Page extract:
========
So we’ve heard that you are into playing music and guitars. Does that ever inspire your design process in the company?
Absolutely, I just watched a great documentary on the Rolling Stones called “Crossfire Hurricane” which shows them all throughout the 60s and 70s, and they wear denim throughout the whole thing. You can see all the different points in denim. You can see Keith Richards rocking on stage playing Jumpin Jack Flash and he’s wearing jeans. Jeans are the only iconic article of clothing that can stand seven decades, and we’re responsible for kind of a musical attribute influence to denim, whether it be the Ramones, or Eagles, or the Stones, Led Zeppelin, or Nirvana. You name it, every band kind of has attachments or has had a connection to wearing blue jeans, which I think is the clothing of the people.
Building denim and building guitars are kind of, believe it or not, the same thing. I have a lot of guitars and, believe it or not, every single one sounds different from the other. [That's] because each guitar is based from a certain piece of wood and factory, whether it was hot or humid or dry or just the residence of the piece of wood. The pick-ups and hardware, all the components, and the way its been aged all give [each guitar] its own unique sound.
Jason Trotzuk's guitar collection: each one unique, just like each pair of Fidelity jeans
Denim is kind of the same way. Sure I’ll mass-produce one denim and make like 500 pieces, but each one is unique. No two pairs of jeans will ever fit the same. Even when you go into a store and you try three pairs on that are the same size, they will all fit differently. Sometimes, when you have that favourite pair of jeans that you just love, it's kind of one of those moments of rarity where everything worked at the factory that day, and that pair of jeans happens to be for you. And, now you’re attached to them.
========
Tasks for this exercise:
[1] How would you render the sentence "No two pairs of jeans will ever fit the same." from the denim interview in Spanish?
[2] Can you write out the denim interview starting at "So we’ve heard" and ending at "of the people.", with "guitars" swapped for "drums"?
[3] Could you carry the denim interview on from its last sentence?

Data below:
========
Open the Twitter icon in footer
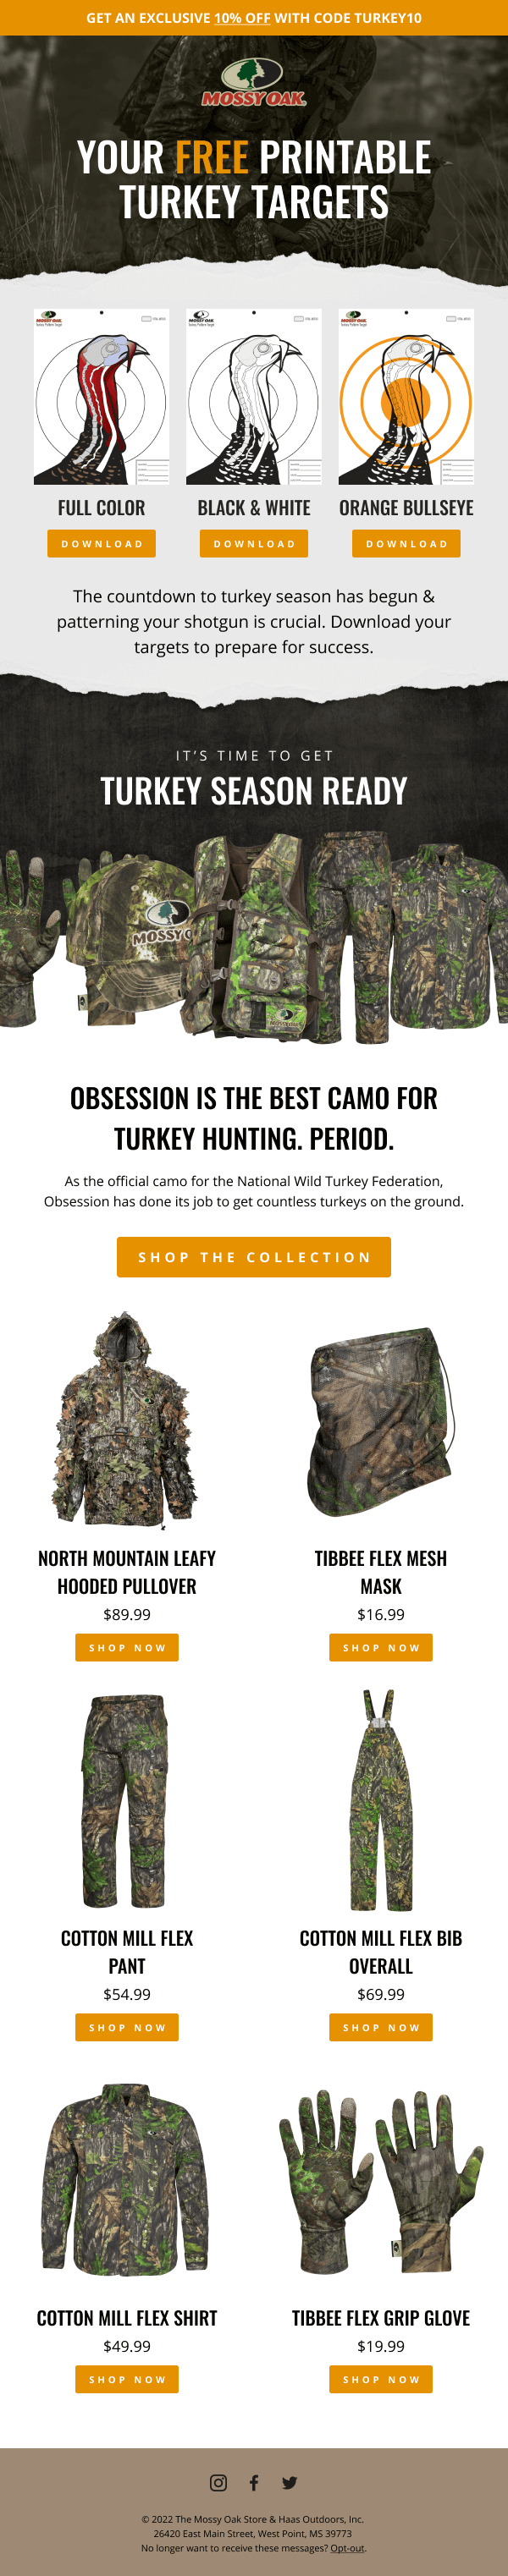The image size is (508, 2576). coord(290,2482)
========
Answers in order:
[1] Nunca habrá dos pares de jeans que queden igual.

[2]
So we’ve heard that you are into playing music and drums. Does that ever inspire your design process in the company?
Absolutely, I just watched a great documentary on the Rolling Stones called “Crossfire Hurricane” which shows them all throughout the 60s and 70s, and they wear denim throughout the whole thing. You can see all the different points in denim. You can see Keith Richards rocking on stage playing Jumpin Jack Flash and he’s wearing jeans. Jeans are the only iconic article of clothing that can stand seven decades, and we’re responsible for kind of a musical attribute influence to denim, whether it be the Ramones, or Eagles, or the Stones, Led Zeppelin, or Nirvana. You name it, every band kind of has attachments or has had a connection to wearing blue jeans, which I think is the clothing of the people.

[3]
How important is it to follow trends?
I think that trends are very important. Fidelity has a motto: “Always consistent, but always fresh”. You need to be consistent, so that your customer will depend on you to be a brand that they can go to, and be able to get a great fitting pair of jeans every time. And, you know it's going to hold up. But that is not to be mistaken for always fresh. Always fresh means that once you have a pair of Fidelity denim that you love, you should be able to go back and buy the same pair, but you should also be able find something new and fresh. You have to be careful with what the trend is. They always say trend is your friend, but trend can be the enemy if you get too far into it. You can get yourself too immersed into a trend that is not timeless. You always have to look at a trend and figure out its longevity. That’s why when I look at the “skinny” I think of it as a timeless piece. It was worn in the 60s, in the 70s, and in the 80s. It’s a timeless piece that comes back again and again. That’s why I think the current shift towards the “skinny” is going to be a long one because it’s a timeless trend.
Editor's note: Jason has recently moved to LA with his family and set up an LA office to be closer to his denim manufacturing facilities.